(Element lookup records)
** start **

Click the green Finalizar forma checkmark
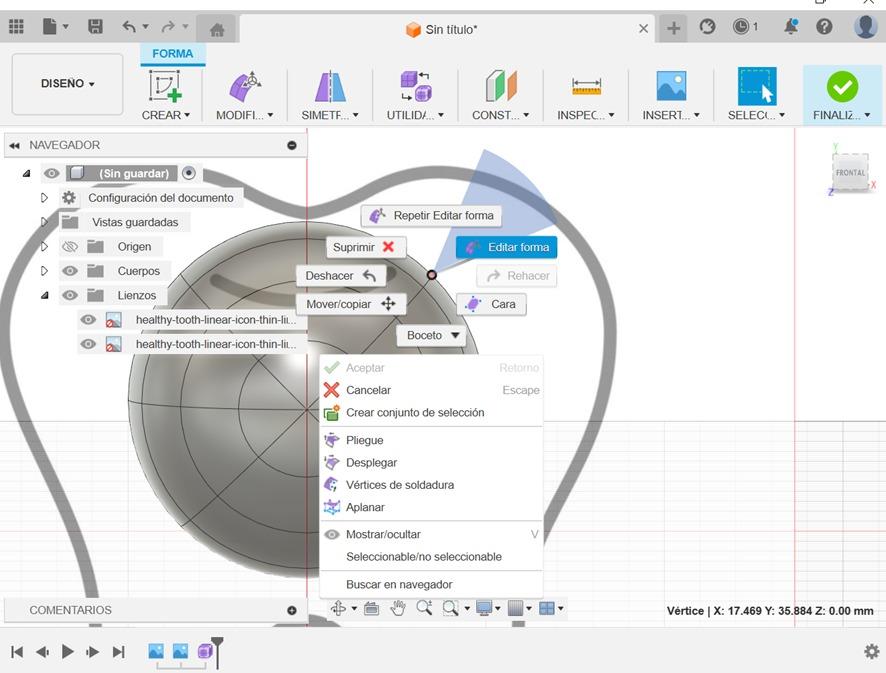 842,87
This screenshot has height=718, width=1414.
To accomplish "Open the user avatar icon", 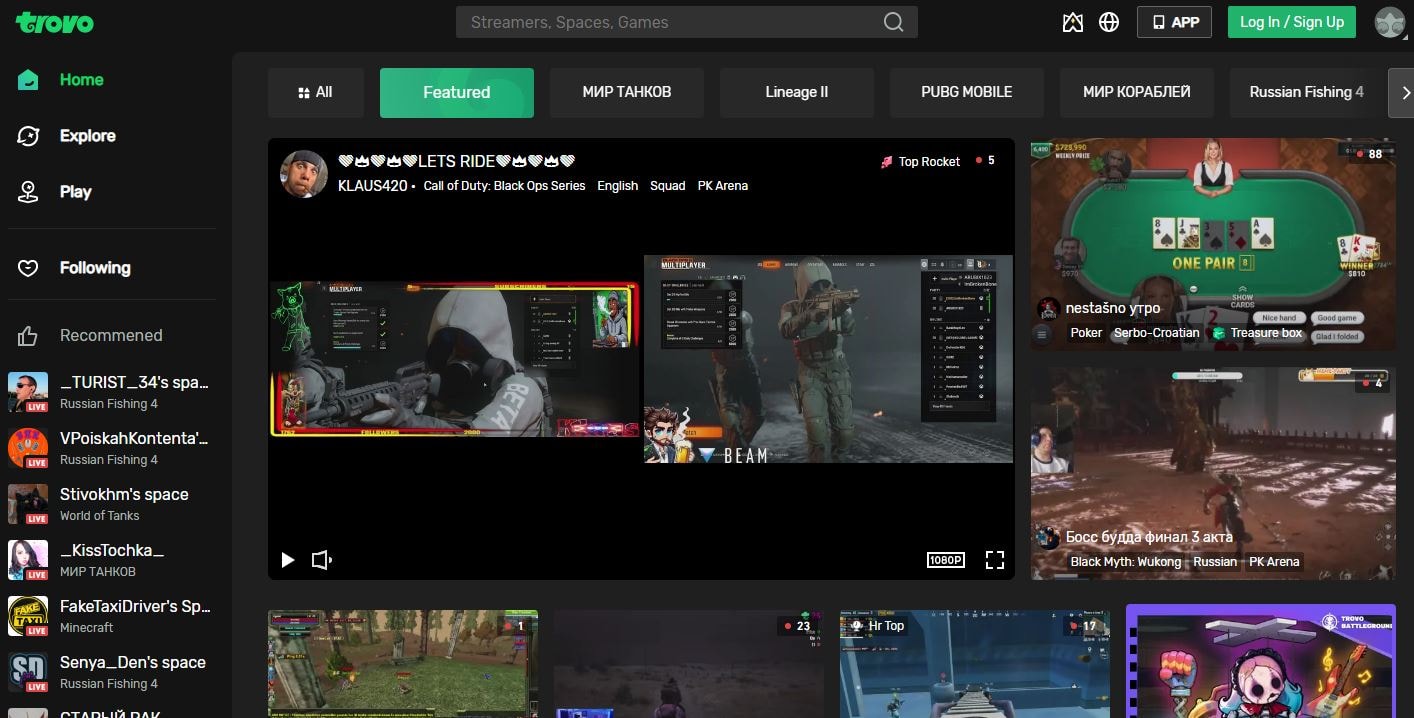I will click(1390, 22).
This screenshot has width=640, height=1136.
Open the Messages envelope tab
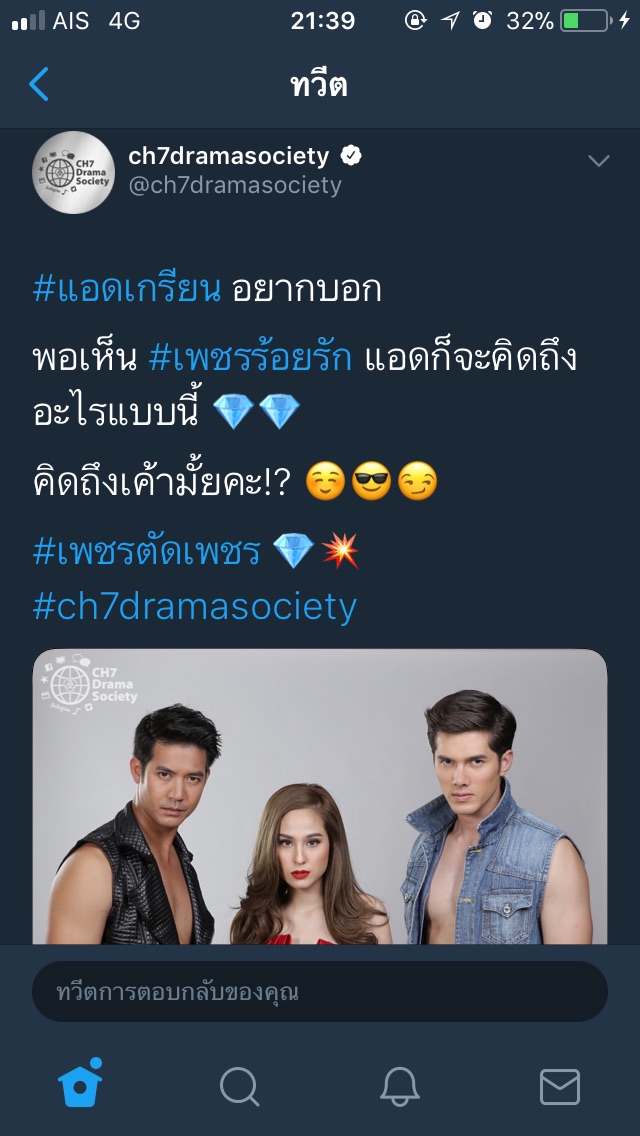click(560, 1087)
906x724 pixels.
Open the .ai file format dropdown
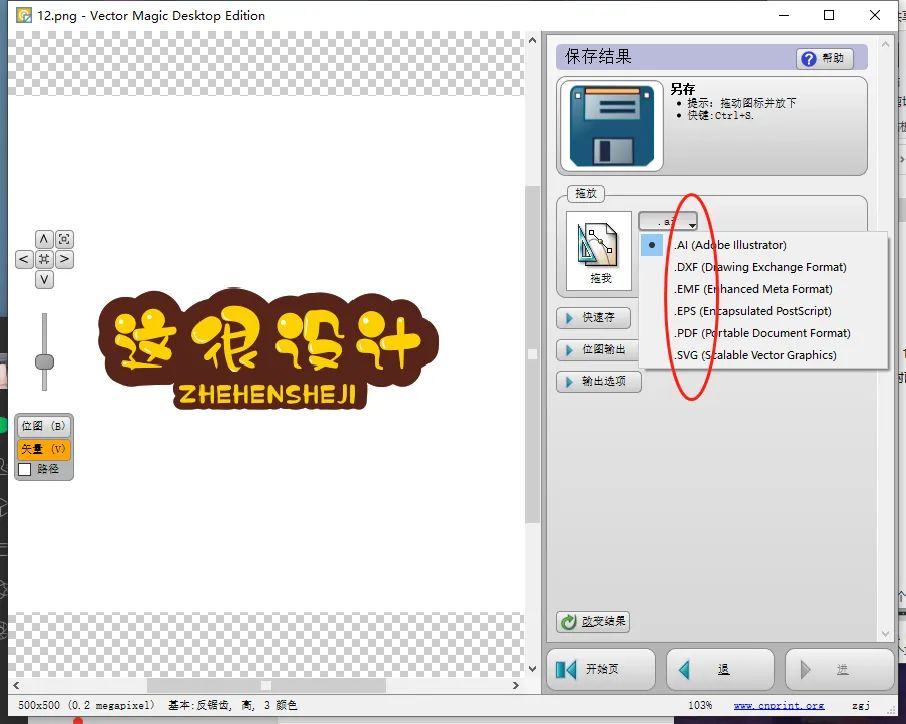point(668,221)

** end **

=== Objective ===
Copy the material word for word, from the line containing "This screenshot has width=640, height=1136." through the end of the material, including both ends. Leave the pictures out.

=== Response to this task ===
This screenshot has width=640, height=1136.
Open the Messages envelope tab
click(560, 1087)
906x724 pixels.
Open the .ai file format dropdown
point(668,221)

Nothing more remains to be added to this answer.